Mr. Speaker, when I look at who is complaining about the bill, it is largely editors. From my experience, editors never liked having staff make decisions in the newsroom. They thought the journalistic independence was protected by the editorial board, not by hard-working journalists. I disagreed with them every day I worked. That is probably why I ended up in politics and not in journalism to this very day.

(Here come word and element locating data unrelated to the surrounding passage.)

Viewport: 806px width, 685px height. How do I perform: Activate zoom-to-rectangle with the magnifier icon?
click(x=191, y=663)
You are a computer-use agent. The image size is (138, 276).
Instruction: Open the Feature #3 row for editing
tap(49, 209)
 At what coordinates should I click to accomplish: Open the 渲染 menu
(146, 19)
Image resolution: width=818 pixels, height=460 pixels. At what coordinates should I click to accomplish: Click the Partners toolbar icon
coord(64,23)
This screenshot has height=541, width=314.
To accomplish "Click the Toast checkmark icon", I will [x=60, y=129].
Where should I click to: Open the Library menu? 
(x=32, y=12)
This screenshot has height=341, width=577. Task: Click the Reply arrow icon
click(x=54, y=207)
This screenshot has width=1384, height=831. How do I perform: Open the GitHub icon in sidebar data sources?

However, when we deal with this industry, we should stop thinking about the folks we meet in the hallway and the conversations we have with the pundits. We should go to our home towns, knock on the door of a radio station at seven o'clock on a Friday night or go to a television show that is being put to air at four o'clock in the afternoon and take a look at the people on the floor of the newsroom: folks who are watching technology change faster than their paycheques are, folks who are watching editing technologies that are replacing editors, folks who are watching camera operators being replaced by reporters with videographers. The industry is shrinking as fast as the platform and the financial base on which they are standing. It is a very scary time in those places.
Those who have spent their entire lives in a newsroom the way I have, having spent close to 25 years largely in one news organization, have seen people come in as fresh-faced interns, become new hires, go on to become managers of the department and then watched the entire thing disappear overnight. They have mortgages to pay, kids' educations to take care of, needs in their families and aging parents to look after. When we watch that decimation roll through newsroom after newsroom, we need to give our heads a shake.

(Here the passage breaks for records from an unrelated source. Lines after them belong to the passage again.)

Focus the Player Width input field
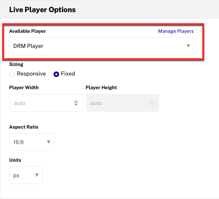219x199 pixels. [x=46, y=103]
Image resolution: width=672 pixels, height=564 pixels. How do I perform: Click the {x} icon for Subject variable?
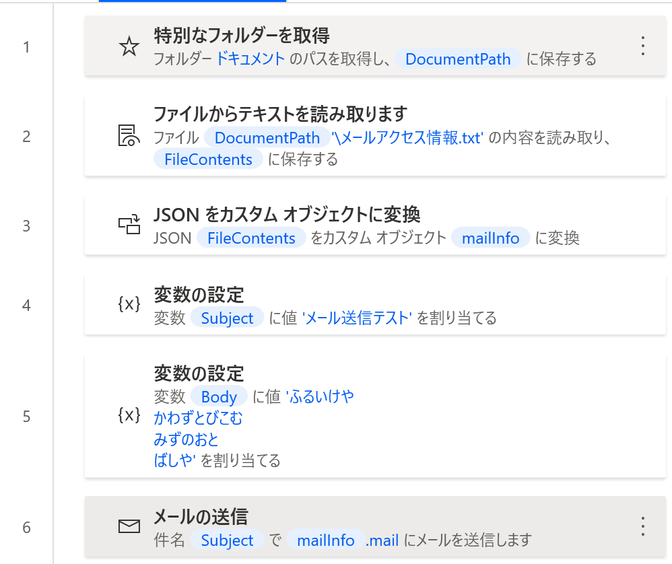point(129,304)
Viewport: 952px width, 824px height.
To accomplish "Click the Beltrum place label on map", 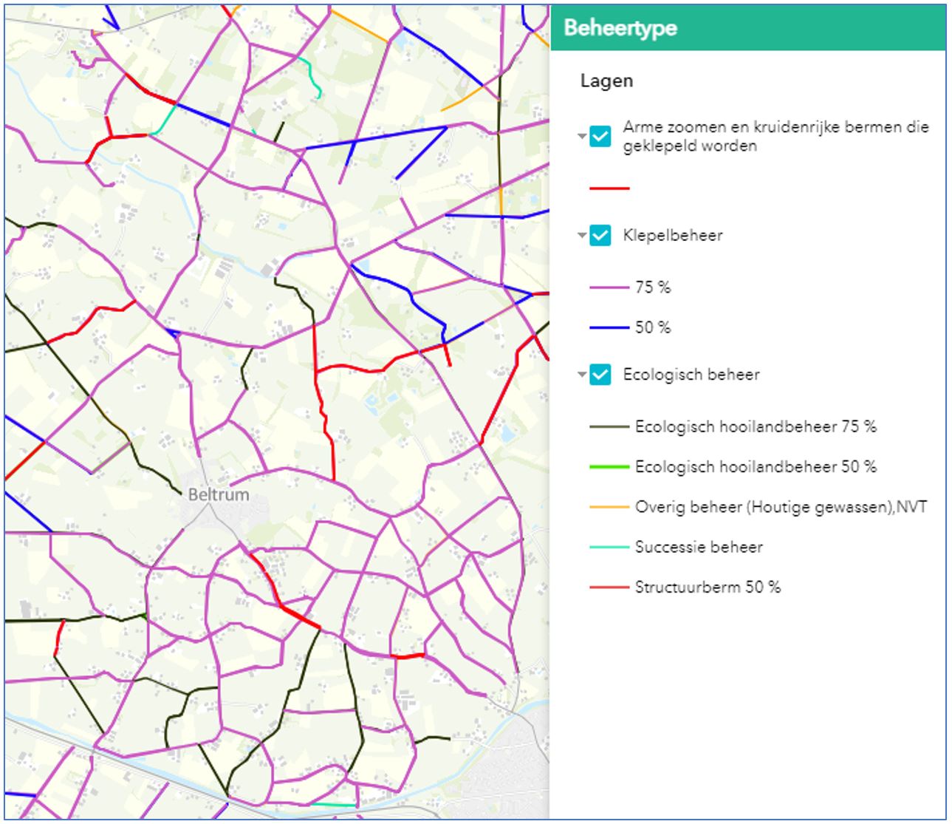I will point(219,494).
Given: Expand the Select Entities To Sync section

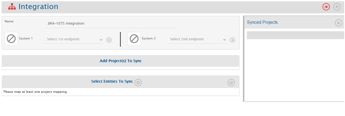Looking at the screenshot, I should point(112,81).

These measures, a charitable foundation, are to prevent the disappearance of some of these family-run businesses, to ensure they survive into the next decade; to ensure the subscriptions to these organizations are tax deductible so people making choices to support them get a bit of an incentive to do a little more a little more often and not run around the firewall; to ensure that when people are hired, they are hiring journalists, building the profession and ensuring young kids in school right now are not being trained for an industry that will not exist. We should think about them and what this bill would do for those people. Then they should get back to work protecting journalism independence by not going into newsrooms across the country and threatening journalists every day. I can tell everyone that I have experienced it from that party more than any other party in this place.